Grade of Membership (GoM) models are popular individual-level mixture models for multivariate categorical data. GoM allows each subject to have mixed memberships in multiple extreme latent profiles. Therefore GoM models have a richer modeling capacity than latent class models that restrict each subject to belong to a single profile. The flexibility of GoM comes at the cost of more challenging identifiability and estimation problems. In this work, we propose a singular value decomposition (SVD) based spectral approach to GoM analysis with multivariate binary responses. Our approach hinges on the observation that the expectation of the data matrix has a low-rank decomposition under a GoM model. For identifiability, we develop sufficient and almost necessary conditions for a notion of expectation identifiability. For estimation, we extract only a few leading singular vectors of the observed data matrix, and exploit the simplex geometry of these vectors to estimate the mixed membership scores and other parameters. We also establish the consistency of our estimator in the double-asymptotic regime where both the number of subjects and the number of items grow to infinity. Our spectral method has a huge computational advantage over Bayesian or likelihood-based methods and is scalable to large-scale and high-dimensional data. Extensive simulation studies demonstrate the superior efficiency and accuracy of our method. We also illustrate our method by applying it to a personality test dataset.

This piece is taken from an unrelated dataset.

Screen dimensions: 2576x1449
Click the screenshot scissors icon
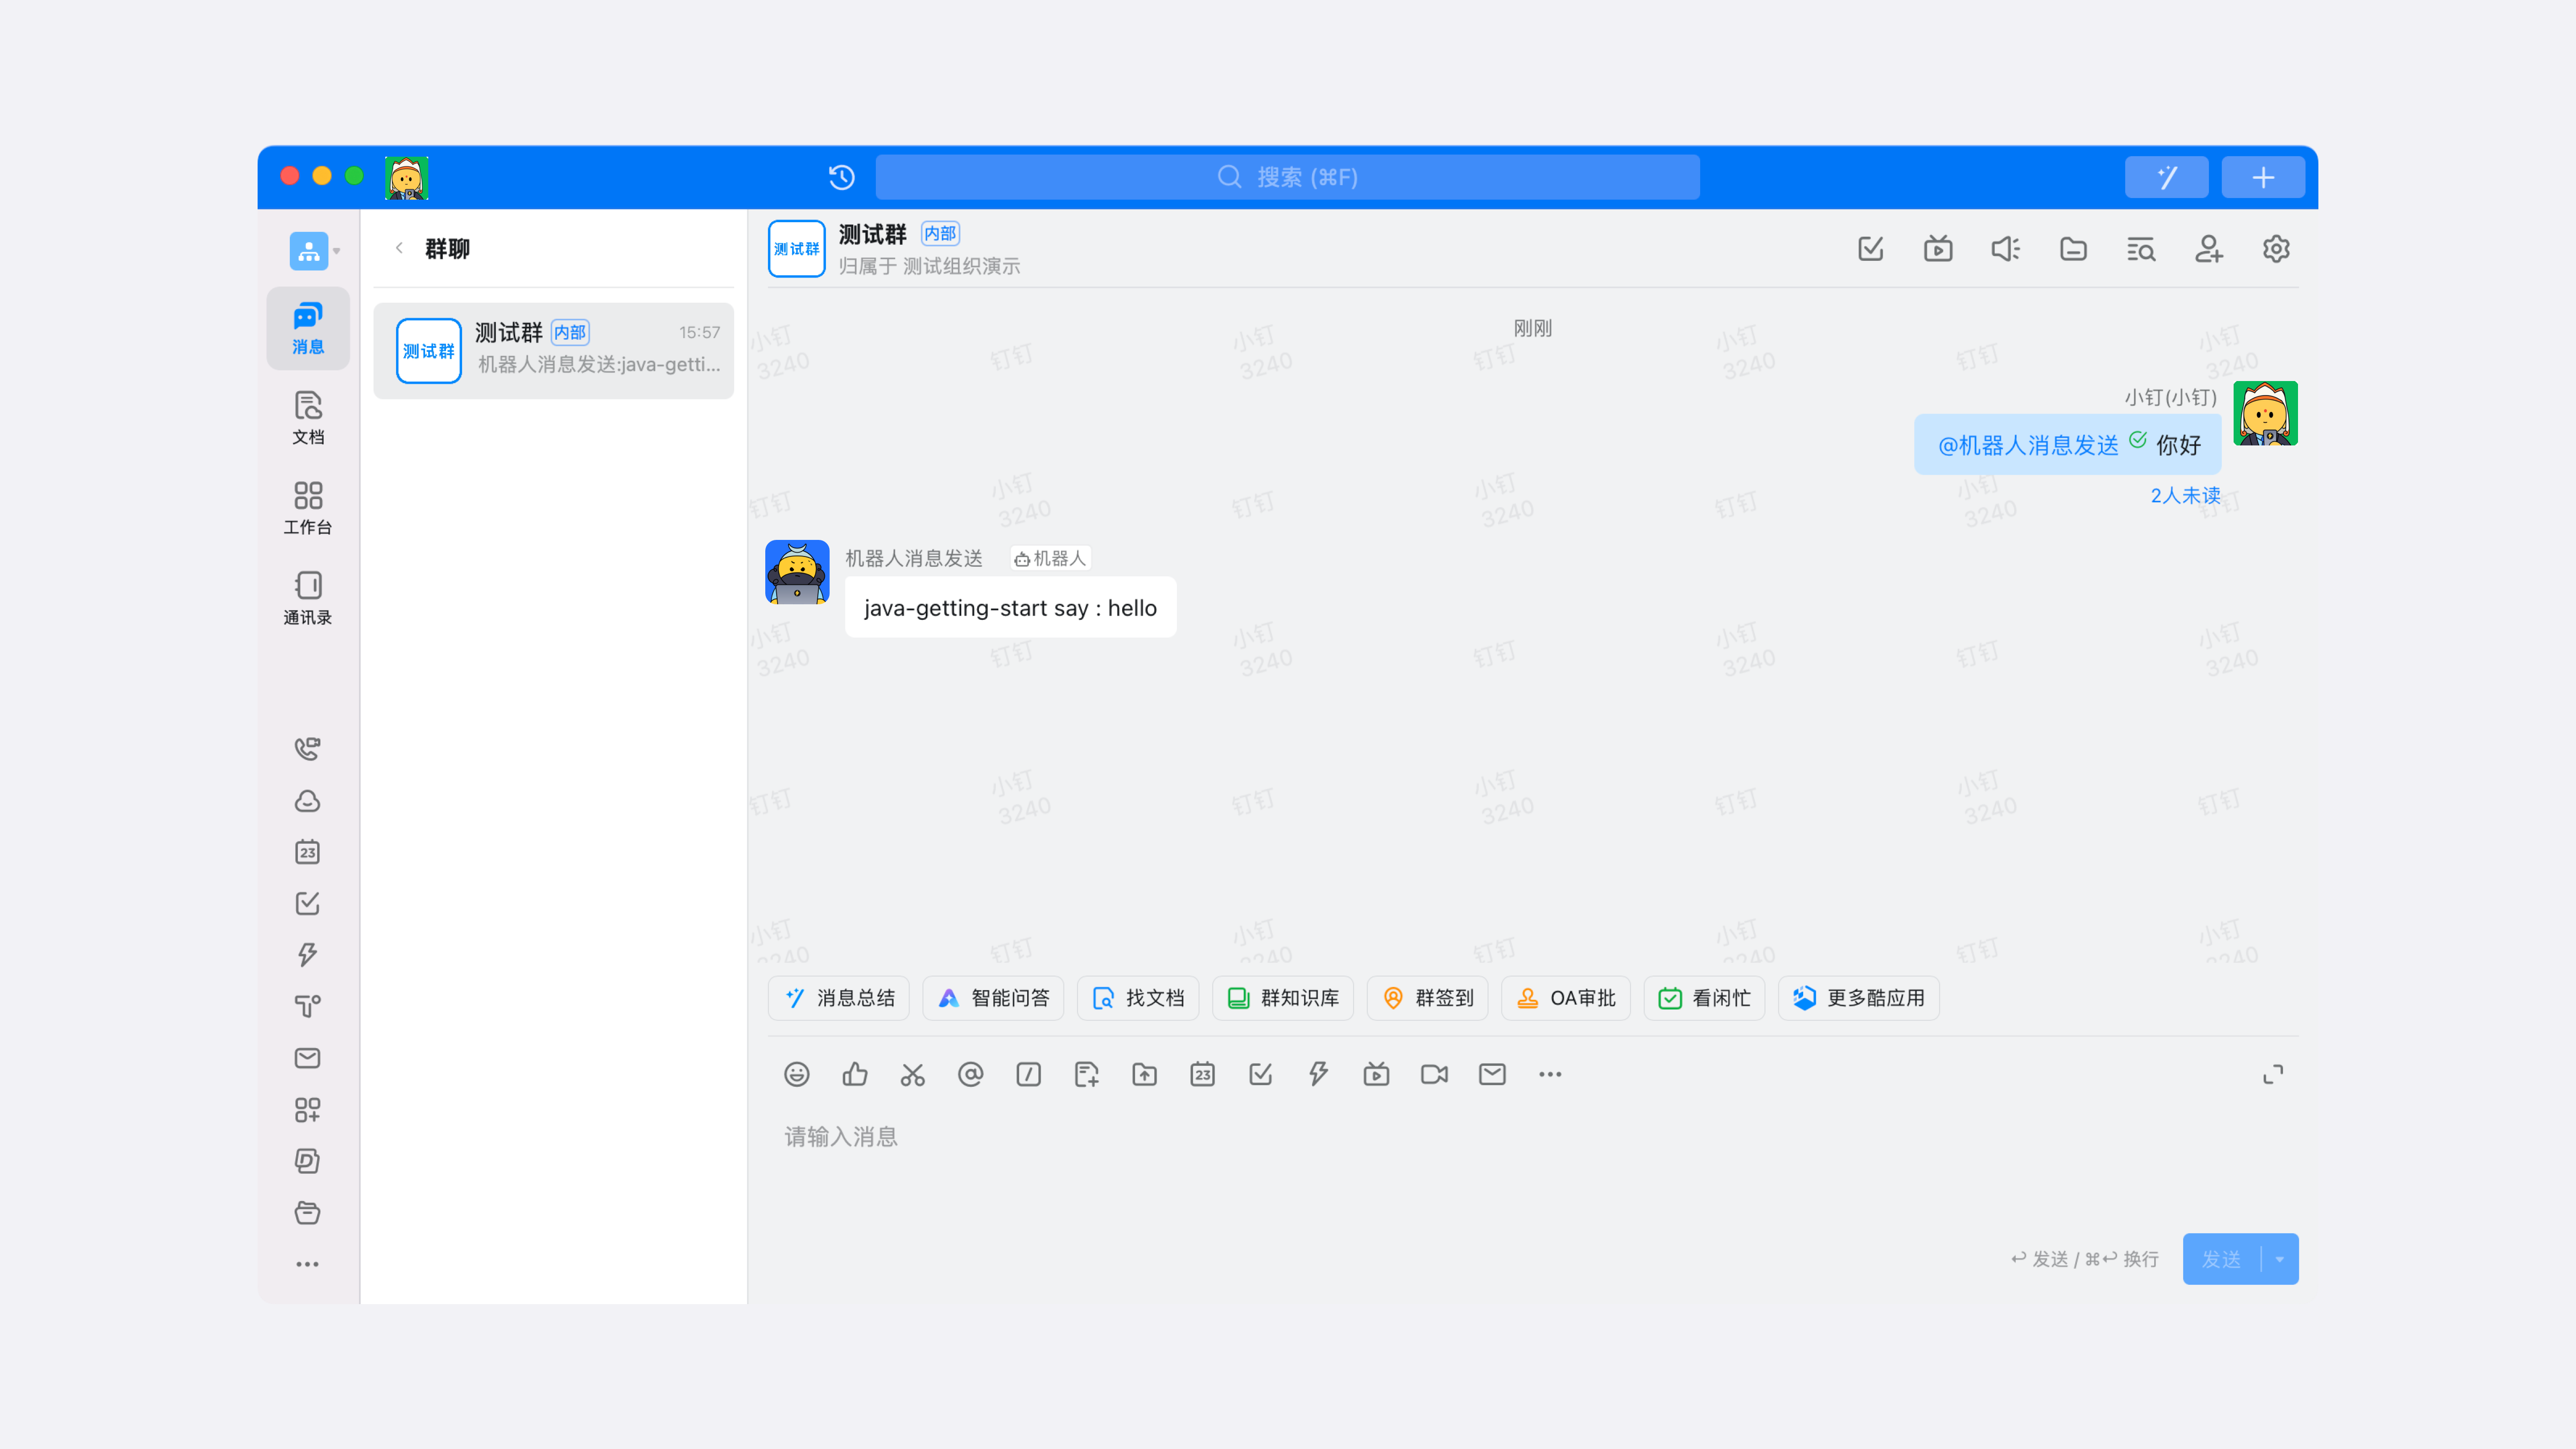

翻译：隶属度（Grade of Membership, GoM）模型是多元分类数据的流行个体级混合模型。GoM允许每个个体在多个极端潜在轮廓中具有混合隶属关系，因此相比将每个个体限制为属于单一轮廓的潜在类别模型，GoM模型具有更丰富的建模能力。GoM的灵活性以更棘手的可识别性和估计问题为代价。本文针对多元二元响应数据，提出一种基于奇异值分解（SVD）的谱方法用于GoM分析。该方法基于以下观察：在GoM模型下，数据矩阵的期望具有低秩分解结构。在可识别性方面，我们给出了期望可识别性的充分几乎必要条件；在估计方面，仅提取观测数据矩阵的前几个主导奇异向量，并利用这些向量的单纯形几何性质估计混合隶属度评分及其他参数。我们还证明了在个体数与项目数均趋于无穷的双重渐近机制下估计量的一致性。相比贝叶斯或似然方法，所提谱方法具有显著计算优势，可扩展至大规模高维数据。大量模拟研究验证了该方法的高效性与准确性，并通过人格测试数据集进行了实证分析。